I’m a long-time follower of Mike Mentzer since 1993 after a phone consult, currently doing his ideal routine with 5-7 days between workouts. Had been stagnant for a bit but making new gains with the added rest days.
I have heard of Ellington Darden over the years but just now decided to explore his teachings further. The 30-10-30- protocol looks like fun to do, fun meaning I like torture.
Thinking about doing 1 exercise per workout doing this, i.e. on shoulders and arms day do BB curls with 30-10-30. Also considering doing the complete full-body style for the summer as I do a lot of cycling and would be easier to fit in my schedule.
Any suggestions or thoughts?
I prefer 2 workouts per week doing 30-10-30 full body with an NTF workout ( i call it an accessory workout
Monday 30-10-30
Leg press
Pec deck
Nautilus incline press
Nautilus Pullover
Machine row
Nautilus Shoulder press
Nautilus Preacher curl
Wednesday accessory 12 reps NTF
Hip abduction
Hip adduction
Calf press
Twist machine
Reverse curl
Nautilus lower back
Ab coaster
Friday 30-10-30
Nautilus leg ext
Lying leg curl
Nautilus chest press
Nautilus pulldown
Nautilus lateral
Triceps ext
Nautilus ab crunch
I love this workout at almost 60 years old…all workouts is no more than 15 minutes in length
Nice combination of exercises. I’m 66 and would probably take a few more days in between. Do you go to failure or stop just shy on the last 30-second negative as I’ve read El now recommends. I like hitting the same muscle group with a slightly different exercise each time, much I like I do with MM Ideal routine. I have a well-equipped home gym and can duplicate most of these with the exception of pullovers. I have a vertical leg press, leg extension and curl, pec deck, supported row, cable crossover, smith machine, and plenty of DB’s, power rack, preacher curl, etc. Thanks for the input.
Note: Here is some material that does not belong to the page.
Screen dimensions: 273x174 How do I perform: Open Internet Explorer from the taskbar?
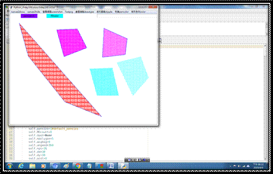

I aim for 5 to 8 reps…failure if i can’t reach 8…not failure if i reach 8
but failure is also not the grinding, grunting, face making, squeezing the handles type either
Simple Answer: DB Pullovers. Use only the first 3/4 of the movement.
Alternate: You can approximate POs if you have an overhead pulley. Set it up with a close-grip attachment or 2 single handles. At the top, your head will be bent forward and the handle(s) will be behind you head; your arm angle will be close to 90deg. Initiate with your lats and concentrate on ONLY rotating at the shoulder joint. As you pull down (and slightly back), move you head back after the handle clears your face and thrust your chest forward. Try to take the rep all the way til your wrists hit your upper abs.
Great idea! I had forgotten that I once used my adjustable cable machine and leaned forward on an incline bench to approximate pullovers. Thanks for the suggestion
Im doing the 30 10 30 and have a real hard time getting to the next machine in 30 secs. Im at a commercial gym as well. And his workout then goes to 25 then 20 sec. I wonder how important that is.
Is it because its crowded or is there another reason?
I wouldn’t sweat that part for most exercises. How you do each exercise is much more important. Now, when you get to Pre-Exhaust techniques, setting those movements up as close together as possible will much more crucial.
Not really because i go at 3am.its just that the machines i use are spread out and i cant set up a machine and hold it.
Ok cool thanks!
I go at 5am and there are only 5 to 8 people in the gym so i have no issue
i think if you can get to the next exercise with-in a minute you will be fine
sometimes, if someone is using a specific machine…i move on to another and go back at the end of workout
Perfect! sometimes I get so caught up in these programs and in my mind they have to be exact or they won’t work. Thanks for relaxing my anxiety.
Consistency and variety works
I had same question about time between sets. I train in my home gym but it takes time to switch between things, move benches around, unload and reload bars, etc. Last night did 8 exercises in 20 minutes and will work on reducing that a bit if I can. I use JE Fit to track my workouts and it has a timer between sets. I set it at 60 seconds and try to beat it. I’d guess my sets are taking about 60-80 seconds. I’m trying to gauge weights so I come close to failing on the last 10 second negative but so far I’m lowering them much slower than that.
Seven exercises range from 12 to 15 minutes
however, i reduced my ten reps to 6 to 8 reps…when i reach 8 reps, I increase the weight next workout and my rep cadence is 2 pos and 3 neg
i also do a hybrid of 15 to 30 sec negative…all depends on how i feel that day
Agree on the cadence. Trying to go 1/2 feels like I am not controlling it. Sounds like we are doing the same thing on negative. I’m using roughly the exercises you recommended, going with what I have in my gym. Debating whether to do laterals. I have DB’s and cables but without having a machine they tend to hurt my elbows.